Texte présenté:
****************
Finies les bases militaires pépères planquées au fond des campagnes. Le ministre de la Défense, Hervé Morin met au point un plan de regroupement des sites de « stationnement » des troupes sur le territoire. Avec des dizaines de fermetures à la clé et plus de 50 000 personnes concernées. Grand bazar en perspective dans les casernes et branle-bas de combat chez les élus locaux qui ne veulent pas perdre leurs régiments.
Dans le genre patate chaude, c’est du brûlant. Le ministère de la défense, piloté par Hervé Morin, est en train de mettre la dernière main à une vaste réorganisation des bases militaires, qui doit officiellement être rendue public dans la deuxième quinzaine de juin, pour entrer progressivement en application à partir du 1er janvier prochain et s’étaler jusqu’en 2015.
****************
Consignes:
A) Répondez aux questions suivantes d'après l'article sur la réorganisation des bases militaires.
(i) Combien de personnes le plan de regroupement concerne-t-il ?
(ii) À quelle période la réorganisation doit-elle être rendue publique officiellement ?
(iii) Jusqu'à quelle année sa mise en application doit-elle s'étaler ?
B) Dans l'article sur la réorganisation des bases militaires, reformulez sous forme de liste le paragraphe qui commence par « Dans le genre patate chaude », en conservant ses informations principales.
C) Prolongez l'article sur la réorganisation des bases militaires après sa dernière phrase.
****************
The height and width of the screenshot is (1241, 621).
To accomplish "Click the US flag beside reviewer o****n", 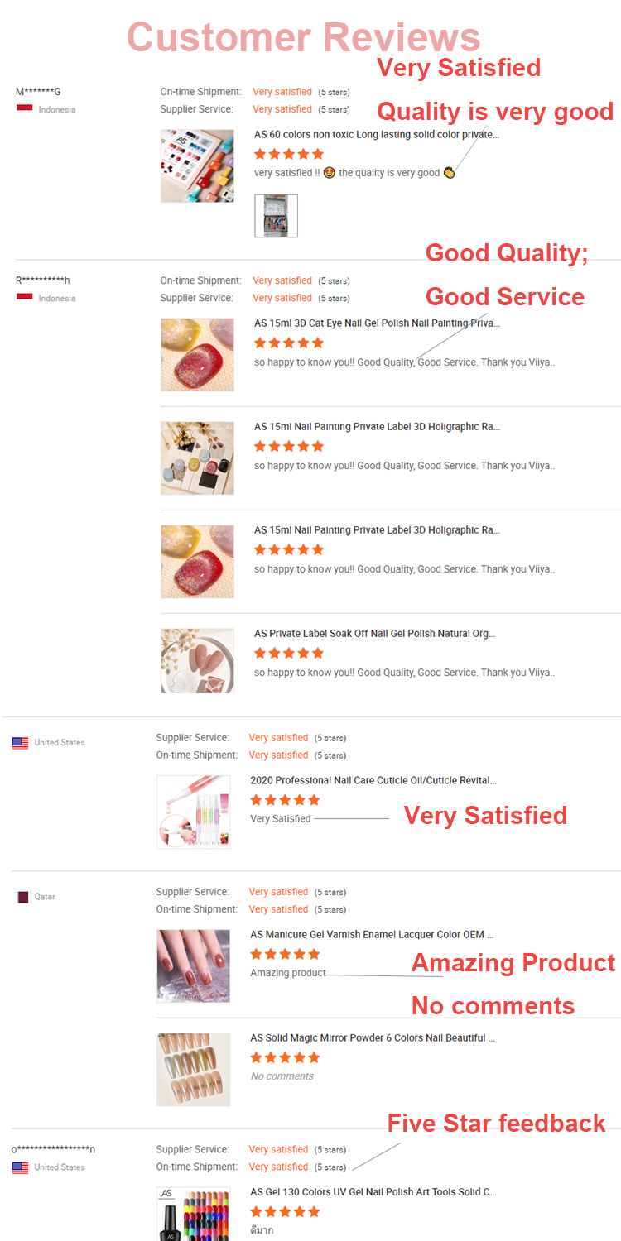I will [x=20, y=1167].
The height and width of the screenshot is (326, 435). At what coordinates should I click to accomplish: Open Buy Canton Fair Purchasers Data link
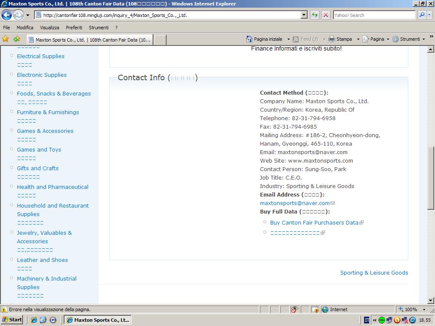coord(314,222)
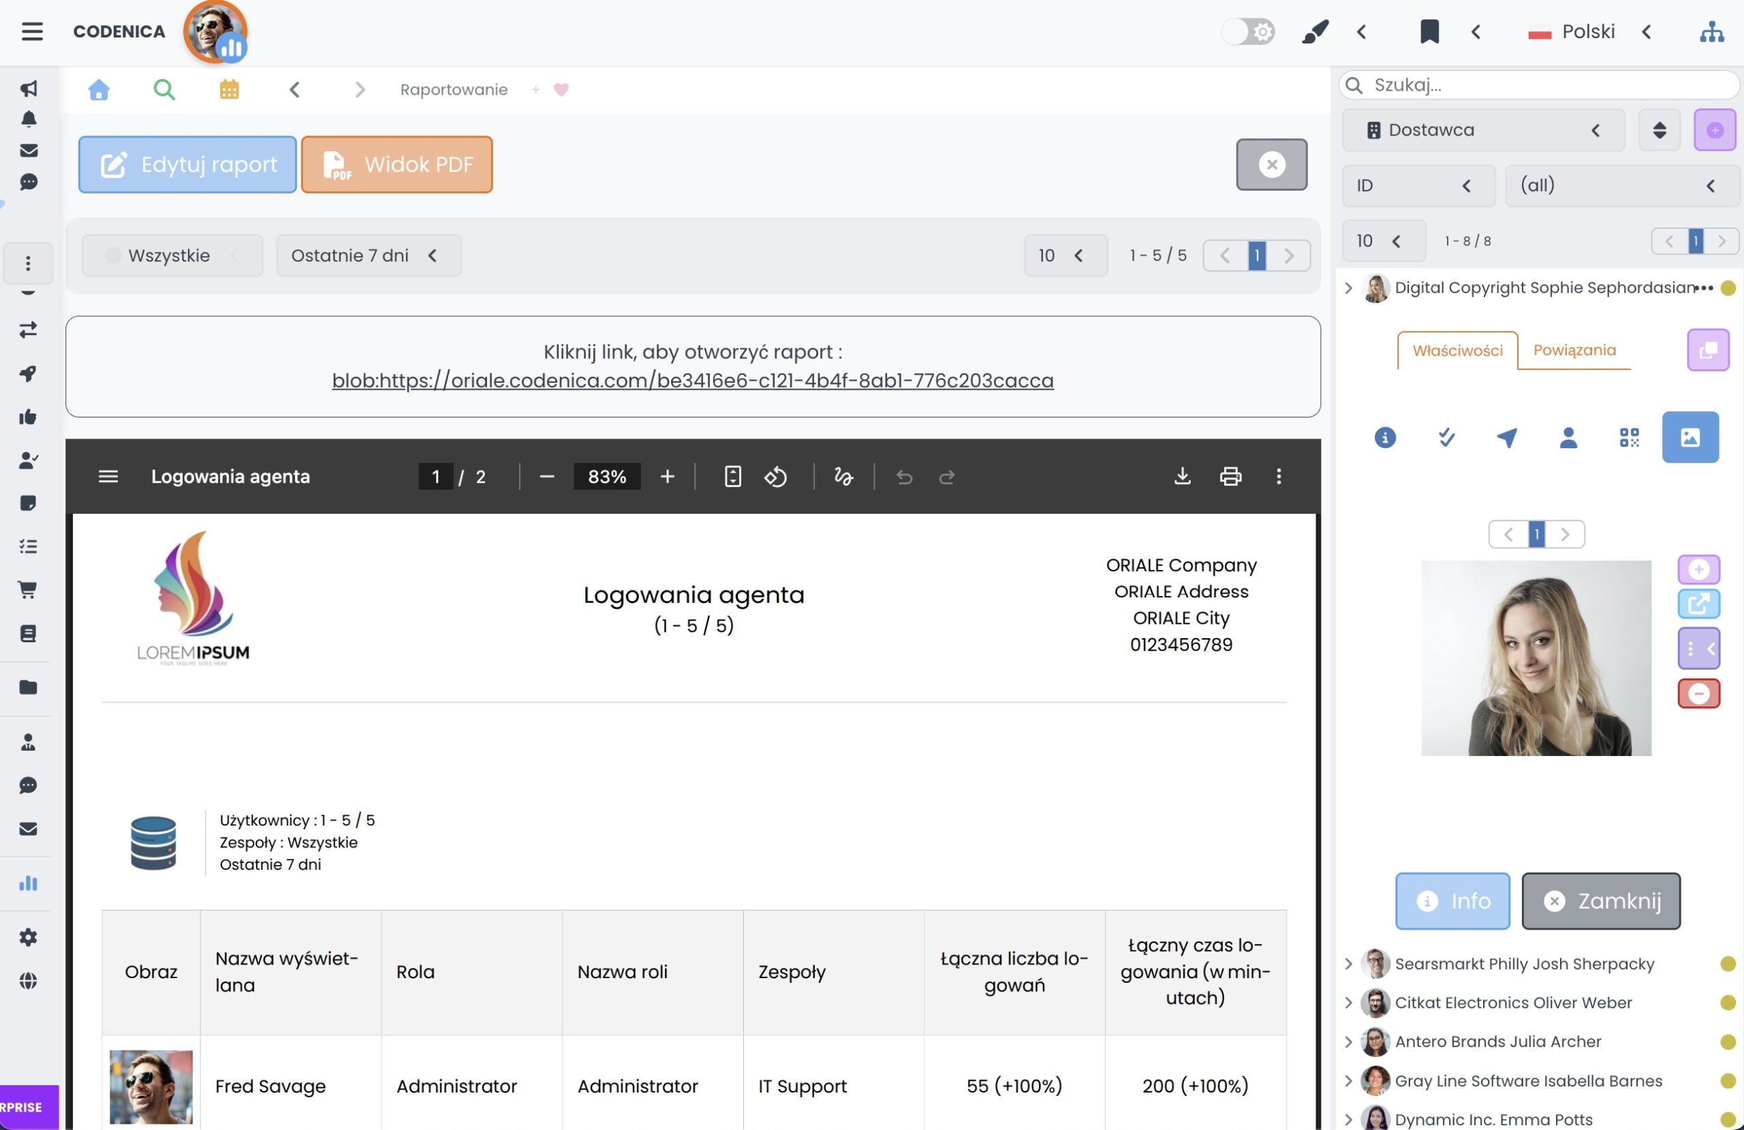Open the QR code view in supplier panel
The height and width of the screenshot is (1130, 1744).
click(x=1629, y=437)
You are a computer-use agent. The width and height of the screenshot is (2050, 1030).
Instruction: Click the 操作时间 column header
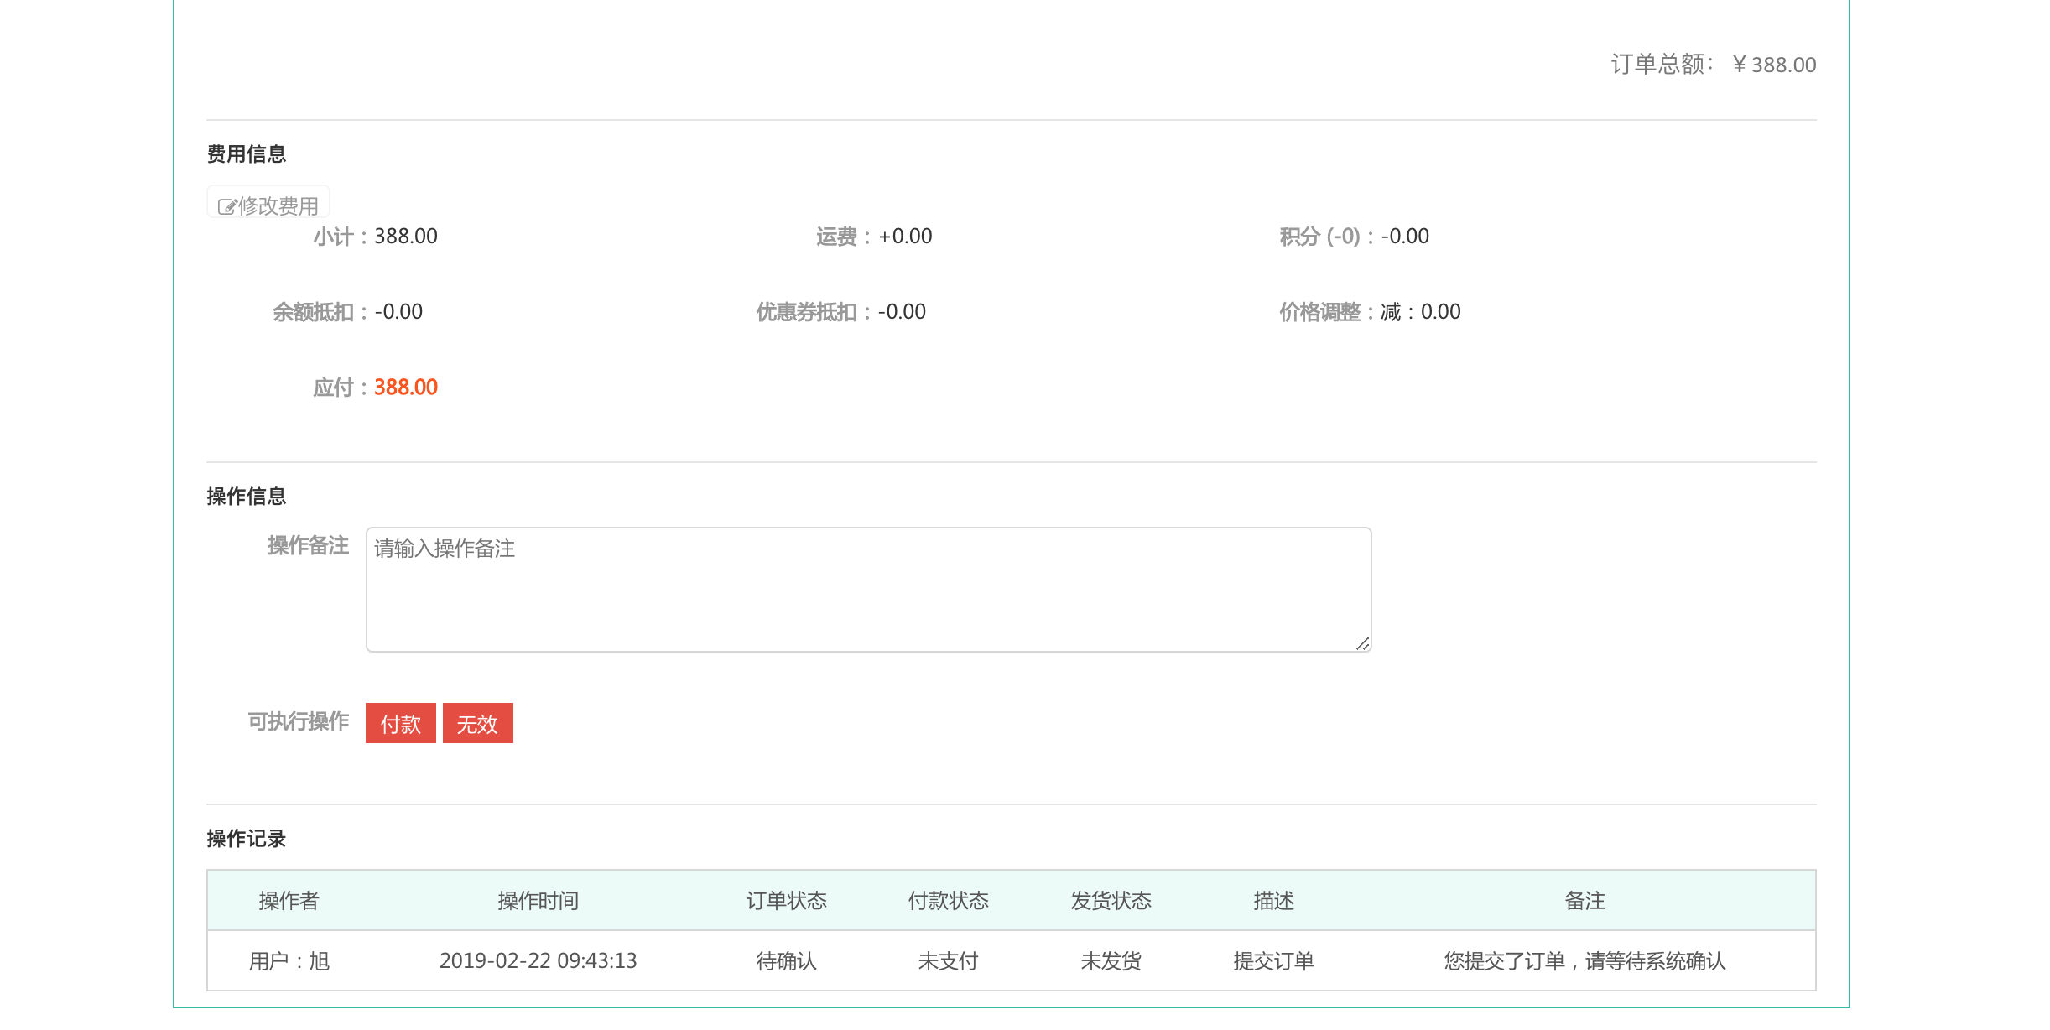[x=538, y=901]
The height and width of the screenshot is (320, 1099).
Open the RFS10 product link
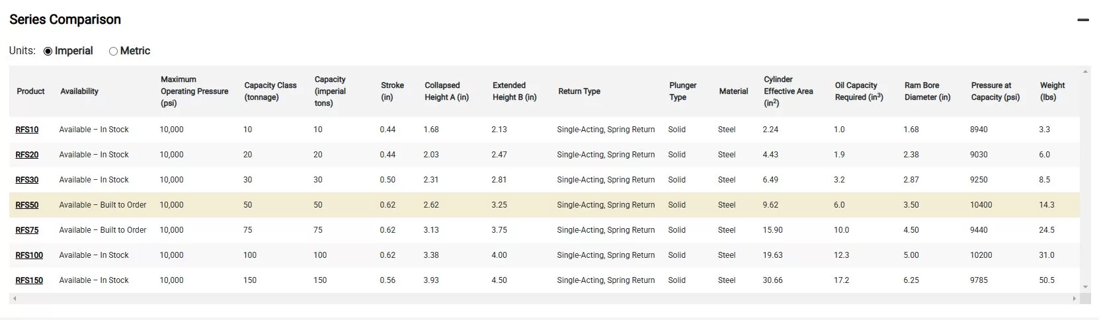tap(27, 130)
****************
Réponses aux consignes:
A)
(i) Plus de 50 000 personnes.
(ii) Dans la deuxième quinzaine de juin.
(iii) Jusqu'en 2015.

B)
- Il s'agit d'un dossier très sensible.
- Le ministère de la Défense, dirigé par Hervé Morin, finalise une vaste réorganisation des bases militaires.
- L'annonce officielle est prévue dans la deuxième quinzaine de juin.
- L'application doit commencer progressivement le 1er janvier prochain.
- La mise en œuvre doit s'étaler jusqu'en 2015.

C)
Le mot d’ordre du ministère est la « densification », ce qui signifie simplement que les implantations militaires seront regroupées, certaines fermées et les autres rénovées. Du coup, toutes les bases de France sont en émoi. Et les élus locaux font, depuis des semaines, un lobbying d’enfer pour sauver leurs soldats et leurs emplois induits. Touche pas à mes casernes !
C’est que l’affaire est d’importance. Les bases militaires sont actuellement dispersées sur 471 communes, avec des effectifs moyen de 620 personnes. Ce maillage serré était censé protéger le territoire d’une invasion étrangère. L’évolution des menaces et la professionnalisation des armées depuis 1997 auraient dû faire évoluer le dispositif. Il n’en a rien été. Résultat : la carte des bases ne correspond plus aux impératifs de défense.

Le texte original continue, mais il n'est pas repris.